February 8, 20233 yr To begin, I am an IT Technician with 10yrs of experience under my belt. Asking for help (in general) is very hard for me so admittedly I've been holding off on posting to these forums. After about a year of troubleshooting I'm truly out of ideas and can't think of where to go next. I have a Dell R710 running the last supported BIOS, Lifecycle controller, and iDRAC package. It is equipped with a PERC H200 flashed to IT/JBOD mode. Periodically the server crashes and I lose everything. There is no rhyme or reason as to why and the only indicator I get (when I'm able to catch it) is my VMs and Dockers begin to crash/slow down/act weird. For instance I am running Home Assistant in a VM converted from their official website and my ZWave plugin begins to lose connectivity with my ZWave network. I have read several posts regarding similar issues and found some people have luck changing their docker network interface from macvlan to ipvlan (which I have done), and running Memtest86 to verify ram functionality. I ran Memtest for about 13hrs and was unable to get it to fail. I have BTRFS, TRIM, and mover schedules set so those are all being taken care of. No SMART errors either. At this point I am at a loss and cannot for the life of me figure out how to mitigate these crashes. Any input or guidance would be appreciated. All I want is for this thing to work consistently and with the struggles of life and taking on a mortgage I'm running out of time and energy to fix this. Attached is my diagnostics, if someone could please go through them and give me some pointers I would truly appreciate it. I feel like I'm just an idiot and missed a setting somewhere. Thanks again in advance, I can provide more information if required! zserve-diagnostics-20230207-2144.zip
February 8, 20233 yr Author 11 hours ago, trurl said: setup syslog server syslog has already been setup! Sorry I wrote this while tired last night. Before this last crash I setup syslog and mirrored it all to flash, so I have logs of it while crashing. However after skimming through them I couldn’t see anything out of the ordinary. Would you be interested in taking a look?

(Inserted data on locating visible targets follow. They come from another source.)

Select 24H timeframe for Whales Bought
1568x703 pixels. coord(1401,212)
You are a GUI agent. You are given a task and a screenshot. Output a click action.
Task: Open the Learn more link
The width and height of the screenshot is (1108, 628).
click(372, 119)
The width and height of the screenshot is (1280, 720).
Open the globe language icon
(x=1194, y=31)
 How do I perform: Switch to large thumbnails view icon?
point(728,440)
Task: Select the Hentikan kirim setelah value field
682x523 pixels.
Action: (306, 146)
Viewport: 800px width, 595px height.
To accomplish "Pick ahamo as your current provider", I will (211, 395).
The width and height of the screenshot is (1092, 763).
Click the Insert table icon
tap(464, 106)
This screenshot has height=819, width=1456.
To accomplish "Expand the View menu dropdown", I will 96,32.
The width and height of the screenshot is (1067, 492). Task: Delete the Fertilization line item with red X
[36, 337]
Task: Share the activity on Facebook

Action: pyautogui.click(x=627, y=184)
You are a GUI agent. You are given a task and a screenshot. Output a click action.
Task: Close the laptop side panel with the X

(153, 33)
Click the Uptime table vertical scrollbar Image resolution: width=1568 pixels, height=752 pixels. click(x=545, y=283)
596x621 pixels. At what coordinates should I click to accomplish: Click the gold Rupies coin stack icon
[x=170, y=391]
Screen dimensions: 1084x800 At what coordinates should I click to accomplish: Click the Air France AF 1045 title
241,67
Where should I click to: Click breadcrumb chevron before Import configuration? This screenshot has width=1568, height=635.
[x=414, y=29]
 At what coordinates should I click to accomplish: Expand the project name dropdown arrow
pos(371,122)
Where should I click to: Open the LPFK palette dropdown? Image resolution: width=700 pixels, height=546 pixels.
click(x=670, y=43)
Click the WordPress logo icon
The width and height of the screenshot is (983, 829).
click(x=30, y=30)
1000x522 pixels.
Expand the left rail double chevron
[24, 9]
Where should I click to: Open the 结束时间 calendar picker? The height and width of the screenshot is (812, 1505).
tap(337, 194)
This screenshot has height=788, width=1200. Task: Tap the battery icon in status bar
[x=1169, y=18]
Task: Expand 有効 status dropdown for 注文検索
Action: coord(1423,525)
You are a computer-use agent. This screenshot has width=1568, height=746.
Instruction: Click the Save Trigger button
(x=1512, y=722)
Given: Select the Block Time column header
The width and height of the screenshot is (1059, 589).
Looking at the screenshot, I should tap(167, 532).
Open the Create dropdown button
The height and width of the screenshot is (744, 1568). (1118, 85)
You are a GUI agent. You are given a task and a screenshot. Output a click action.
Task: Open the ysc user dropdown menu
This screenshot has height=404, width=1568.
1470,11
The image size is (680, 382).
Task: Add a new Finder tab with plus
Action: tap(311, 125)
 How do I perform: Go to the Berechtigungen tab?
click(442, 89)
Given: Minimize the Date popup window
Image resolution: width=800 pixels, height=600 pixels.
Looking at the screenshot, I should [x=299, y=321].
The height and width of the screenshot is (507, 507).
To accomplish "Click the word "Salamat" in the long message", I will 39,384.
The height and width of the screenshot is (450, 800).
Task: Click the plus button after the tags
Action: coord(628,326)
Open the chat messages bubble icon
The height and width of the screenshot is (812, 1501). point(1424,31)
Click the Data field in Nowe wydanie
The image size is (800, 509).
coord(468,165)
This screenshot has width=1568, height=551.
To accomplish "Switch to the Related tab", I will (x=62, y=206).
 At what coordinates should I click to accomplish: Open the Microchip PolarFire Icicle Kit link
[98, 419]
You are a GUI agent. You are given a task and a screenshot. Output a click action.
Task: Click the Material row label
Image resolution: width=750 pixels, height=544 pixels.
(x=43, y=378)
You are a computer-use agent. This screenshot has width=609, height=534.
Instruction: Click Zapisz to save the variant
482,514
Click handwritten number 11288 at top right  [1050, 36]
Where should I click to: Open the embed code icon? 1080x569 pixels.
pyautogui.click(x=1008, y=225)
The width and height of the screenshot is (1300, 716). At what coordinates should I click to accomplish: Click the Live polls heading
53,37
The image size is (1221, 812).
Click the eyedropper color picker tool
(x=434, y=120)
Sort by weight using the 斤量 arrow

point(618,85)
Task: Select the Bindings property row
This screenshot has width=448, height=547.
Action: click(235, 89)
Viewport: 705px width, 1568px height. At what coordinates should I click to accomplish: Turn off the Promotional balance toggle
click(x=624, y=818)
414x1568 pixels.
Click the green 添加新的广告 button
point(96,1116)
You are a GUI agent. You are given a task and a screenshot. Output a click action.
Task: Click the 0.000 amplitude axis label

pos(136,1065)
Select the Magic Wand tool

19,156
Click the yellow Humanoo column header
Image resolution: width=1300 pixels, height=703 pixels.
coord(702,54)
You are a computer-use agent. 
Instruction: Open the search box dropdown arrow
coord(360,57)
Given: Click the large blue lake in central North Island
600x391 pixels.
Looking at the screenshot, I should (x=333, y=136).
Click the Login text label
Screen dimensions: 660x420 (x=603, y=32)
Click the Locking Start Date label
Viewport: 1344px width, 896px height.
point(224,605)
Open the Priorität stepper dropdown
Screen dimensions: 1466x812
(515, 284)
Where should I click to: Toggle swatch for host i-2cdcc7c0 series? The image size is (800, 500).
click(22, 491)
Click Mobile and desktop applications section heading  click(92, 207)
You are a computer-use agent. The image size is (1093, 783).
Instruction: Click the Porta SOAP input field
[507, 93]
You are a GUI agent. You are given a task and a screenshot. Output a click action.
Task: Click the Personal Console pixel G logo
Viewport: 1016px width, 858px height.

February 8, 20233 yr Author 23 minutes ago, JorgeB said: Looks like NIC problems, try with a different NIC if available. Just out of curiosity where in the logs where you able to determine that? Right now I'm actually using all 4 NICs in a LAG to my switch. (the switch has been configured for it as well). I also had these exact issues when I used just one NIC, but I hadn't tried removing the LAG and trying another one of the 4. Is the driver acting up or does it appear to be hardware related?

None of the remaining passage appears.